Text provided:
AMAZON AND BEYOND: THOUGHTS ON ECONOMIC DEVELOPMENT INCENTIVES

AMAZON AND BEYOND: THOUGHTS ON ECONOMIC DEVELOPMENT INCENTIVES

Last fall, Amazon announced its plans to relocate its headquarters from Seattle, Washington to a new location. Following the announcement, state and local governments have been courting Amazon to select #HQ2 as if they were competing to host the Olympics or a Super Bowl. However, the stakes are much, much higher.  By some estimates, the Amazon headquarters would deliver 50,000 jobs at an average compensation of $100,000 to the host city. Amazon is expected to announce the HQ2 sweepstakes winner in early 2018.

Why Texas is Attractive.  Amazon reportedly received 238 bids, but is seriously considering bids from North Texas and Austin (spearheaded by the Dallas Regional Chamber and Austin Chamber of Commerce respectively). I have not seen the bids from North Texas or Austin. Regardless of the incentives included in the bid, the real strength of the Texas bids are our enterprising people, robust culture, high-quality universities, strong economy, and the stability of our legal and political systems. The fact that Texas does not have a personal income tax is attractive to employers and employees alike. Compared to densely-populated cities on the coasts, commercial and residential real estate in North Texas and Austin is affordable and widely-available. Texas has much going for it, without taking into consideration any special incentives.

Economic Development.  Economic development incentives are typically on-going programs administered by states, municipalities, or development corporations.  The state-level economic development agency in Texas is the Texas Economic Development Corporation. (Readers can learn more about the general incentives and services offered by the Texas Economic Development Corporation and Texas Endowment Fund here.) In simple terms, economic development programs are designed to lure established companies to relocate to a new state, new city or county. As we will see below, the bids for HQ2 from some cities went well beyond the usual parameters of ongoing economic development programs.

The Extravagance of the Competing Bids. The two most notorious bids were from New Jersey and Chicago. New Jersey offered a combined $7 billion in state and city tax incentives.  According to reports, if the bid is accepted, it would be the second-largest economic development package ever offered to a company in the United States. Despite the extravagant bid, the Garden State does not seem to be on Amazon’s radar.

As if to confirm its reputation for political corruption, Chicago (and Illinois) offered to allow Amazon to pocket an estimated $1.32 billion of the personal income taxes paid by its workers annually.  This scheme has been called “income-tax diversion”, because it diverts public tax dollars to private interests.  In addition to receiving diverted public funds, Chicago offered Amazon $1.4 billion in tax credits and $400 in infrastructure spending.

Task objective: Copy out everything from "The Extravagance of" down to "on Amazon’s radar." in the Amazon HQ2 text, renaming "New Jersey" as "NJ" wherever it appears. The data placed after this text is not needed for anything here.

Recorded data:
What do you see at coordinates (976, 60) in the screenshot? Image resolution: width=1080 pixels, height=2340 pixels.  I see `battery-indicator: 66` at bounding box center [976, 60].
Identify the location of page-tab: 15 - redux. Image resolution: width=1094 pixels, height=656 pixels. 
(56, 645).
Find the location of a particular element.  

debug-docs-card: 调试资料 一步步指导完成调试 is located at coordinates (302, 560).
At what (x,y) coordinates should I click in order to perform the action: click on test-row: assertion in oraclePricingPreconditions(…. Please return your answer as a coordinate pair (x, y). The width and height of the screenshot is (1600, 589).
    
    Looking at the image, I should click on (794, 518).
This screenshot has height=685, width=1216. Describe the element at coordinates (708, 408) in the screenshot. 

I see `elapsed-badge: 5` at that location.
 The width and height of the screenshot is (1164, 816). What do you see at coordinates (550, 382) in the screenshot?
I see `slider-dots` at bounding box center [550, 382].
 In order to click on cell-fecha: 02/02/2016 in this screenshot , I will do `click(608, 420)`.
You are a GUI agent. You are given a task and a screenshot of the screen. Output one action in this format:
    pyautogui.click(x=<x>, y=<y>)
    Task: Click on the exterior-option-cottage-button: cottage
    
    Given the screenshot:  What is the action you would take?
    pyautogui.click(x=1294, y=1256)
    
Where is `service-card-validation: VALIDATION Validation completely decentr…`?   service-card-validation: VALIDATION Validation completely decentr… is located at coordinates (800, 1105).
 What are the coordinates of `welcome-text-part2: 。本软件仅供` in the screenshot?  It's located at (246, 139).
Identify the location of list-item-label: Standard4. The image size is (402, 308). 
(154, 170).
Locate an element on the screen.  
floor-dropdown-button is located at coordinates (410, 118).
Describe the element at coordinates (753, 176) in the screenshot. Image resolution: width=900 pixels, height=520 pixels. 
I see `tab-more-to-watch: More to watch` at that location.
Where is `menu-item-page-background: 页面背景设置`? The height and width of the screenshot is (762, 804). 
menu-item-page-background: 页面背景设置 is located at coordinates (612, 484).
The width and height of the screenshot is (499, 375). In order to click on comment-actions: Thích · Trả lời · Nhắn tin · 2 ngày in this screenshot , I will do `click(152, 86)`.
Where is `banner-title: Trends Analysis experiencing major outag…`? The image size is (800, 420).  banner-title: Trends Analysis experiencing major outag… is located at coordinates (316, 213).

Completed task:
The Extravagance of the Competing Bids. The two most notorious bids were from NJ and Chicago. NJ offered a combined $7 billion in state and city tax incentives.  According to reports, if the bid is accepted, it would be the second-largest economic development package ever offered to a company in the United States. Despite the extravagant bid, the Garden State does not seem to be on Amazon’s radar.